What you will do =
A - Using the Hawaii travel thread below, decide whether each statement agrees with it, answering yes or no and quoting the exact words that settle it: (i) The person planning the trip lives in Missouri. (ii) The reply recommends Honolulu for a first visit. (iii) Flights between the islands cost roughly $100 to $125.
B - Write the next part of the Hawaii travel thread below, picking up right after its last post.

Provided passage =
__________
# Midwestern traveler considering Hawaii



## mthake (Jan 5, 2013)

Hi all,

I'm trying to figure out our 2013 vacation schedule.  We're in Missouri, and generally vacation to Florida and/or Mexico.  

We always cut out Hawaii, due to the long flights.  However, I'm seriously considering Hawaii for this year.

I've been researching, and I have some questions.   As you can imagine, we're trying to do this on a budget.  Our flights alone will be close to $2k, for the two of us.  Should we fly in Honolulu, and stay in this area?  Is there a cheap option to travel to another island?

What would you recommend?


----------



## DeniseM (Jan 5, 2013)

Honolulu is a huge, urban city, with skyscrapers and miles of pavement.  For a more authentic Hawaii experience, I'd go to another island.  Maui is a good choice for a first visit.  Interisland flights run about $100 - $125 depending on the time of year.  Check out Hawaiian Airlines.
__________
Provided data =
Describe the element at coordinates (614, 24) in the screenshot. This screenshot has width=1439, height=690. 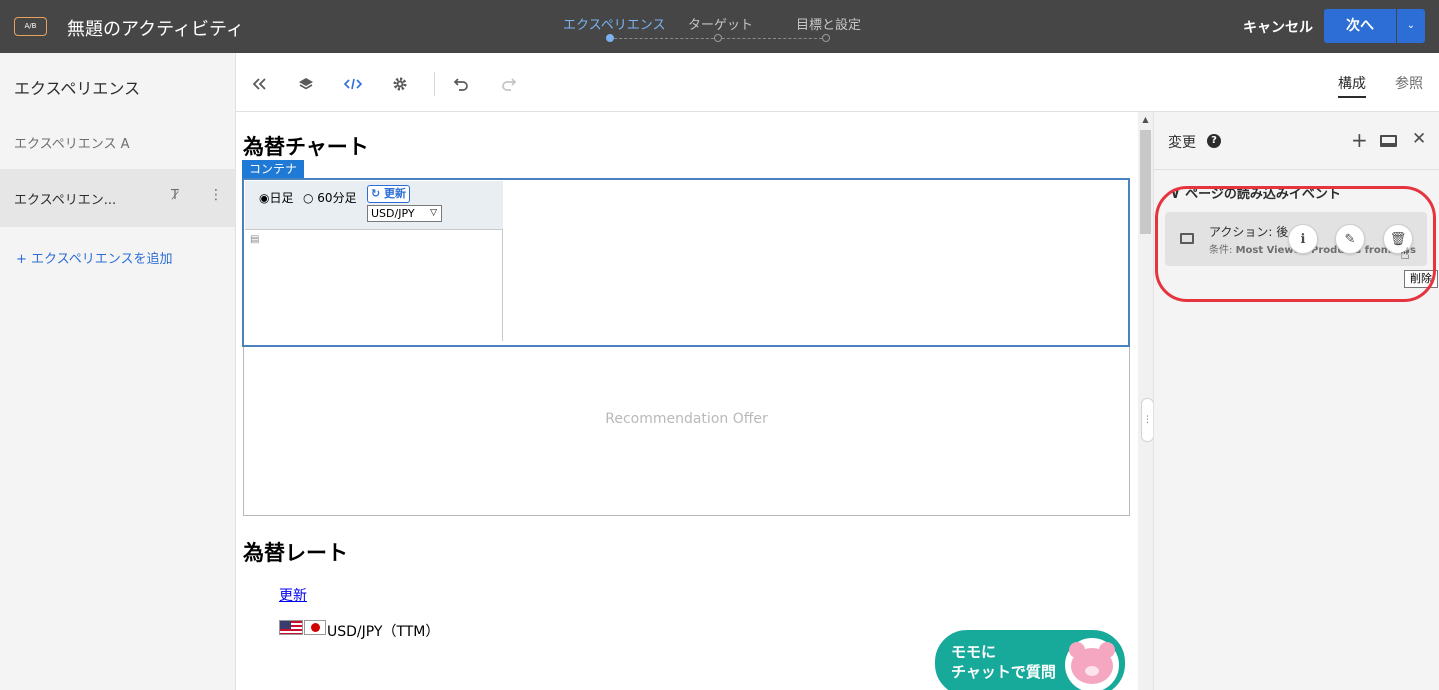
I see `step-experiences: エクスペリエンス` at that location.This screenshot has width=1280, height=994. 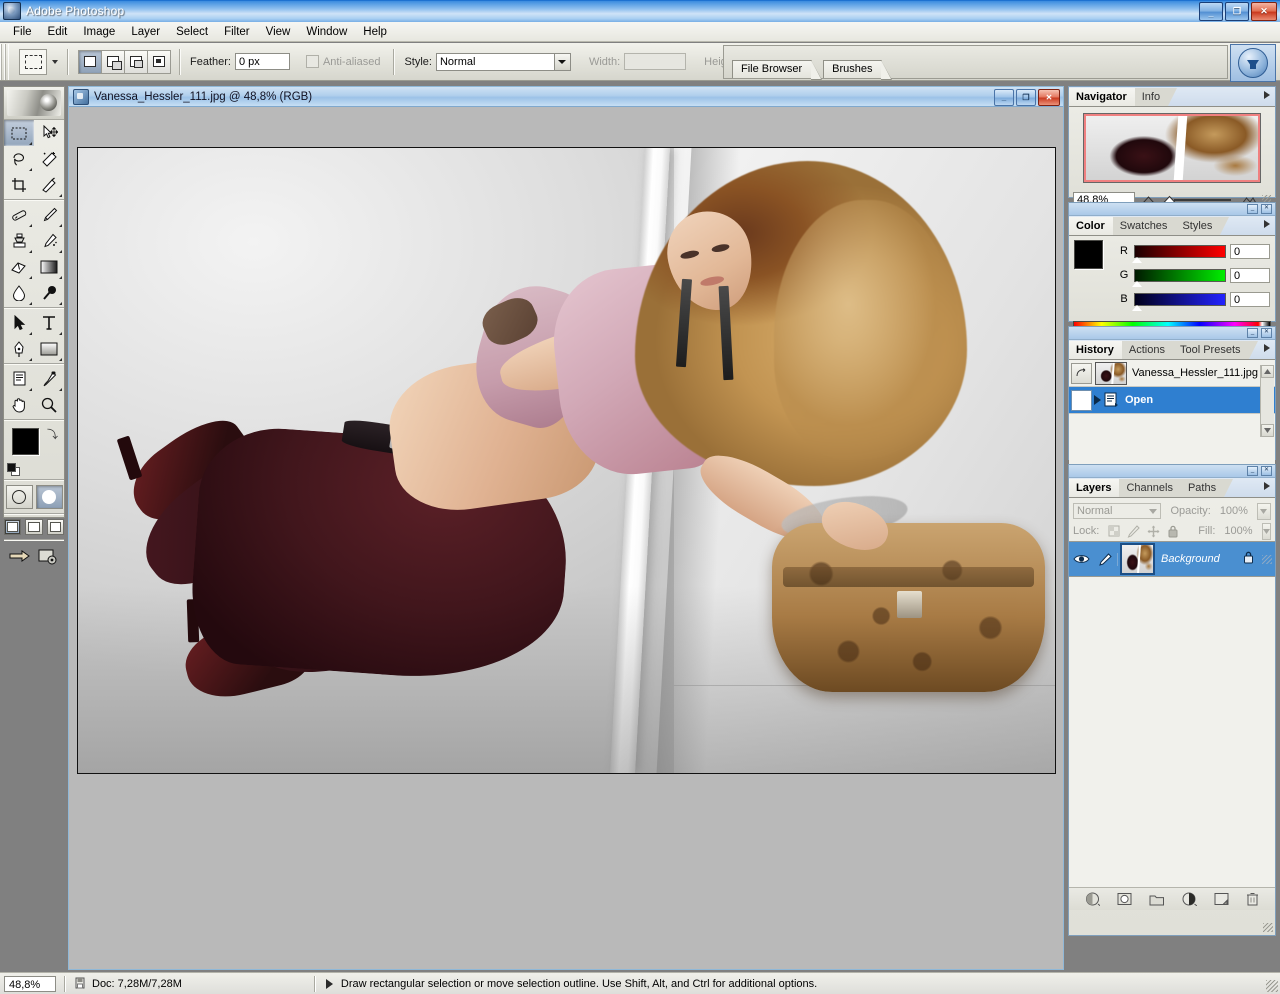 I want to click on blur-tool, so click(x=19, y=293).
__________
Outputs by task =
A -
(i) Yes: "We're in Missouri"
(ii) No: "Maui is a good choice for a first visit."
(iii) Yes: "Interisland flights run about $100 - $125 depending on the time of year."

B -
----------



## Passepartout (Jan 5, 2013)

You can also fly direct to other islands, like Maui, or Kauai and bypass the whole Honolulu thing- though I don't know about direct flights from your local gateways. I tend to think of Honolulu as San Fransisco with palm trees. That said, there are good things to see there, Pearl Harbor, and the like, but for a 'Hawaii' experience, go elsewhere.

And don't worry too much about seeing it all and picking the 'right' island, they are all different and you'll be back.

Jim


----------



## slip (Jan 5, 2013)

Keep watching those flights. We usually get flights for around $1,600 for both
Of us and we fly out of small Madison airport. That adds about $200 but there is
Less driving so it's worth it for me. 

Jim is correct, I would pick an island and don't try to see everything. With a 
Rental car you'll be able to see a lot and keep your budget. Make it worth your
While and go for two weeks.


----------



## dougp26364 (Jan 5, 2013)

Be careful, you might get hooked.  That's what happened to us after our first vist to Oahu.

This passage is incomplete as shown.